[Data extracts Boundary: Start]
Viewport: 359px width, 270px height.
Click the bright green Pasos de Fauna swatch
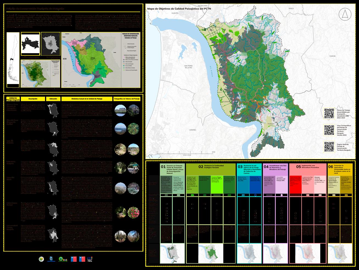[x=217, y=184]
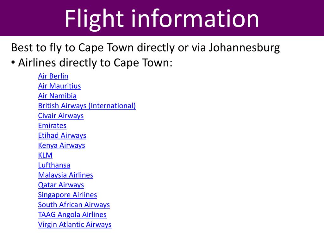This screenshot has width=324, height=243.
Task: Select the Singapore Airlines link
Action: click(x=67, y=195)
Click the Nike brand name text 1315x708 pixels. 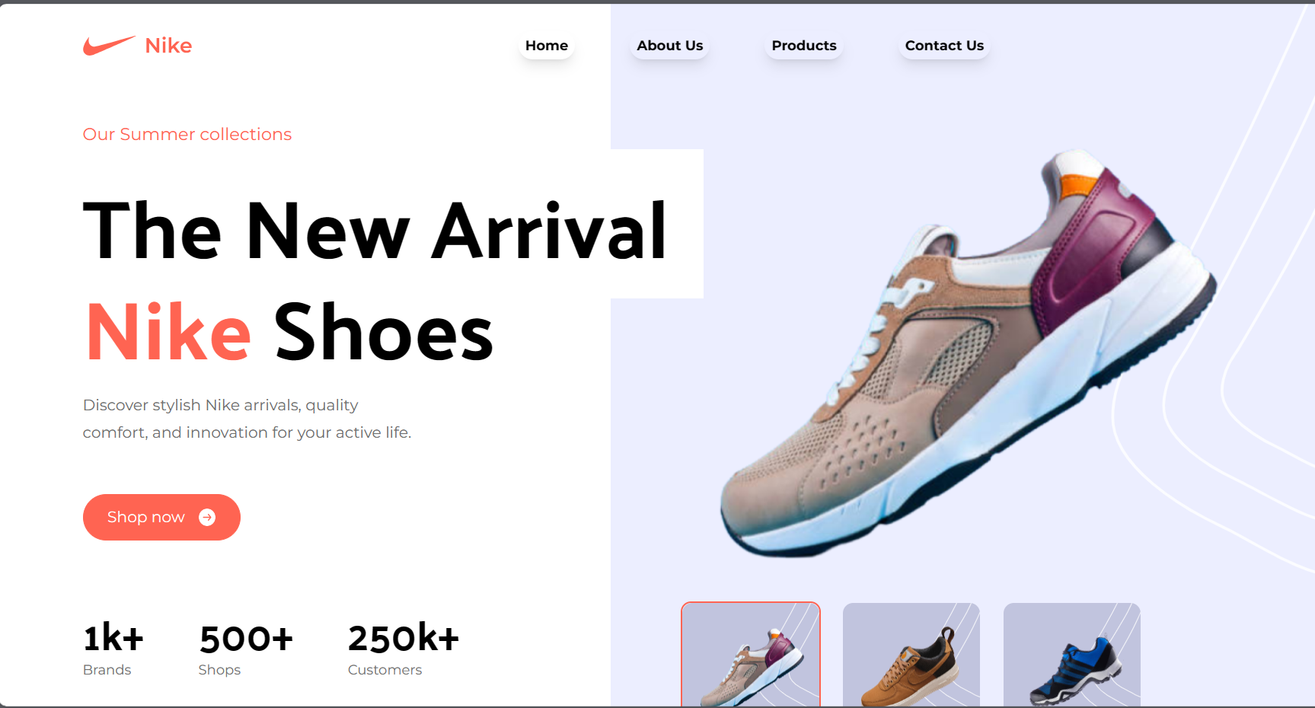coord(168,46)
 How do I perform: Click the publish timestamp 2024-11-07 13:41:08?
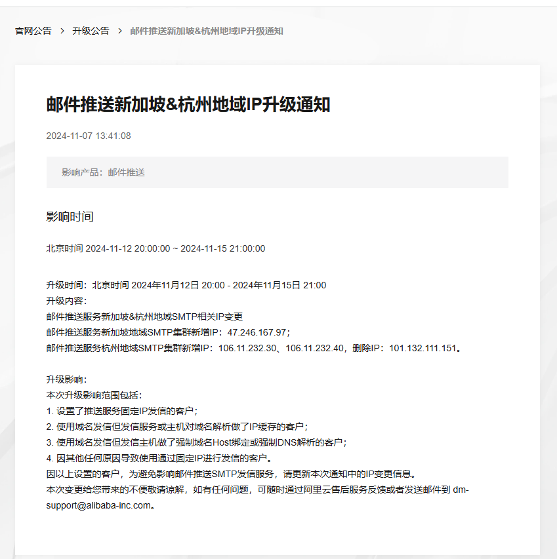(88, 136)
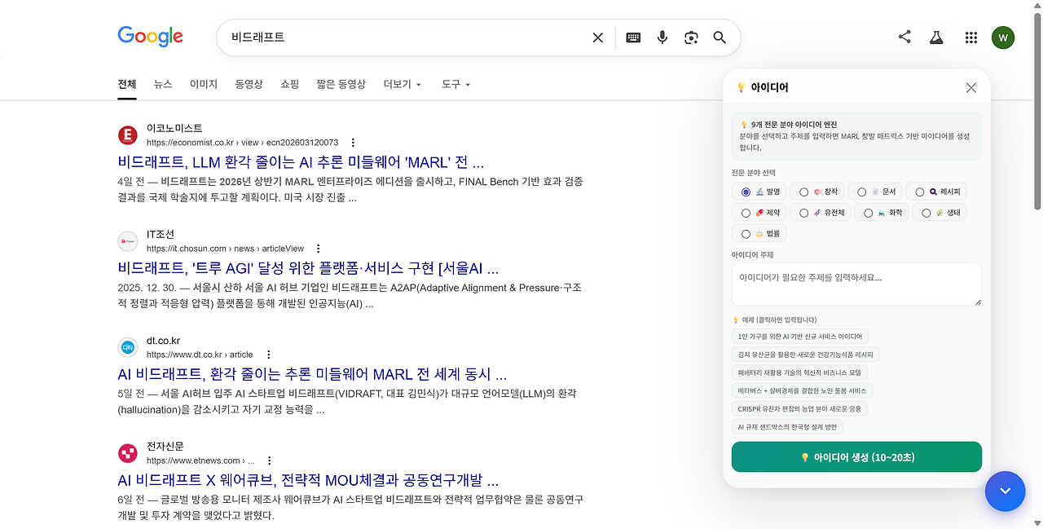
[Data extracts Boundary: End]
▸ **Work to be completed**:
Exact copy required, pictures excluded: the lines from the one holding "How do I perform: Click" through the last line of the data, both ends included.

▸ **Your response**:
 How do I perform: Click the publish timestamp 2024-11-07 13:41:08?
(88, 136)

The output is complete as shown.